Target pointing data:
========================

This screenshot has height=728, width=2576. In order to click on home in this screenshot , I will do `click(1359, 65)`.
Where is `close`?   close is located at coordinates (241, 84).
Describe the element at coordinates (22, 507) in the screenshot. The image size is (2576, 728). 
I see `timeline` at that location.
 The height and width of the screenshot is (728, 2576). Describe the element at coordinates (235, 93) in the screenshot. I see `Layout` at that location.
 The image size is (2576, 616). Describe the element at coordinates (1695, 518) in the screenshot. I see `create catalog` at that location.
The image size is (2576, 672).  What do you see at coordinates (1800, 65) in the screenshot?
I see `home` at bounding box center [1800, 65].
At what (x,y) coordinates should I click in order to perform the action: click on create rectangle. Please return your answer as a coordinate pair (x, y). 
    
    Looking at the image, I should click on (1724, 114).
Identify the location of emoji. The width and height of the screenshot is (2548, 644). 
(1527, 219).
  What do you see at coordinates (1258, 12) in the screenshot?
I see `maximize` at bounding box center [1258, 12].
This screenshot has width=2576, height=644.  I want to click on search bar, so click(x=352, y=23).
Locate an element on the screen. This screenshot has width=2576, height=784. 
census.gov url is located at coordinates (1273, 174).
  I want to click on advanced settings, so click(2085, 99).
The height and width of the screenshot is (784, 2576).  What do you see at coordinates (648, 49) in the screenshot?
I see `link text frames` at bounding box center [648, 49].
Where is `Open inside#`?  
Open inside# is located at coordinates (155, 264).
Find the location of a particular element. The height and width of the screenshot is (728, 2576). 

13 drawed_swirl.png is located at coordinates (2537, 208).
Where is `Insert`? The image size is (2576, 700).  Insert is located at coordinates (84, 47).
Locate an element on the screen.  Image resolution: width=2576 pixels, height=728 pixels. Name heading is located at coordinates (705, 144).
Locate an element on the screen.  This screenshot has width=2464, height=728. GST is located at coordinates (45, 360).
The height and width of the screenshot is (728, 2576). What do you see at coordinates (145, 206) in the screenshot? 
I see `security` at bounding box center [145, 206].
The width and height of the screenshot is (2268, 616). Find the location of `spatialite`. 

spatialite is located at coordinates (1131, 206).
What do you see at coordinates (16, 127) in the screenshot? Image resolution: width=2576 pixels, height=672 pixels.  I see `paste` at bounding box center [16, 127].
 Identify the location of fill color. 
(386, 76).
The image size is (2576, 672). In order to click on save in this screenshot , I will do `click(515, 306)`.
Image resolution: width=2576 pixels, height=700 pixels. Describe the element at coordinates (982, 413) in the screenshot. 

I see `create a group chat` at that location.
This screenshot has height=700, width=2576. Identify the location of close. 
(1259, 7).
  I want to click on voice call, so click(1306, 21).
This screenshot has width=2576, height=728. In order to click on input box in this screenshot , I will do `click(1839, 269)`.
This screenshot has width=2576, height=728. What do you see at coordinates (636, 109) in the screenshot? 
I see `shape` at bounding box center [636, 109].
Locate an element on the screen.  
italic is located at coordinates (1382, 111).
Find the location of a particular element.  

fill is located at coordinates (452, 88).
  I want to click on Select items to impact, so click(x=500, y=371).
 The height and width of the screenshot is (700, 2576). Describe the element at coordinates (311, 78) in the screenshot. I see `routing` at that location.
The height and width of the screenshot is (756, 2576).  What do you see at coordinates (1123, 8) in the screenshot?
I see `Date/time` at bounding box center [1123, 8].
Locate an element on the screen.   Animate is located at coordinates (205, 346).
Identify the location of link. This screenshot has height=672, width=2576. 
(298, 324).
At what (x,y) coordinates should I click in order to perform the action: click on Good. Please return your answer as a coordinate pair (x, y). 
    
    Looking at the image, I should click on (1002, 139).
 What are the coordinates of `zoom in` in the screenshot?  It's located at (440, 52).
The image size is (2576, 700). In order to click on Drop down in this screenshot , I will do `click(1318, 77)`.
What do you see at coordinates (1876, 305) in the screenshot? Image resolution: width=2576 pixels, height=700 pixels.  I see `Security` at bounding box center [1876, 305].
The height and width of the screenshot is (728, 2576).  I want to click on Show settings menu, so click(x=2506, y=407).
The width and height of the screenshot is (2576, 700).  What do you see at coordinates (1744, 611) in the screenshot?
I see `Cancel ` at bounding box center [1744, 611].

========================

• _Stated task_
Please render the listing as a Markdown table with the columns Row and Line, from the line containing "click on create" through the line containing "coordinates (45, 360).", both included. Leave out blank lines.

• _Written reply_
| Row | Line |
|---|---|
| 1 | At what (x,y) coordinates should I click in order to perform the action: click on create rectangle. Please return your answer as a coordinate pair (x, y).  |
| 2 |     Looking at the image, I should click on (1724, 114). |
| 3 | Identify the location of emoji. The width and height of the screenshot is (2548, 644).  |
| 4 | (1527, 219). |
| 5 |   What do you see at coordinates (1258, 12) in the screenshot? |
| 6 | I see `maximize` at bounding box center [1258, 12]. |
| 7 | This screenshot has width=2576, height=644.  I want to click on search bar, so click(x=352, y=23). |
| 8 | Locate an element on the screen. This screenshot has width=2576, height=784.  |
| 9 | census.gov url is located at coordinates (1273, 174). |
| 10 |   I want to click on advanced settings, so click(2085, 99). |
| 11 | The height and width of the screenshot is (784, 2576).  What do you see at coordinates (648, 49) in the screenshot? |
| 12 | I see `link text frames` at bounding box center [648, 49]. |
| 13 | Where is `Open inside#`?   |
| 14 | Open inside# is located at coordinates (155, 264). |
| 15 | Find the location of a particular element. The height and width of the screenshot is (728, 2576).  |
| 16 | 13 drawed_swirl.png is located at coordinates (2537, 208). |
| 17 | Where is `Insert`? The image size is (2576, 700).  Insert is located at coordinates (84, 47). |
| 18 | Locate an element on the screen.  Image resolution: width=2576 pixels, height=728 pixels. Name heading is located at coordinates (705, 144). |
| 19 | Locate an element on the screen.  This screenshot has width=2464, height=728. GST is located at coordinates (45, 360). |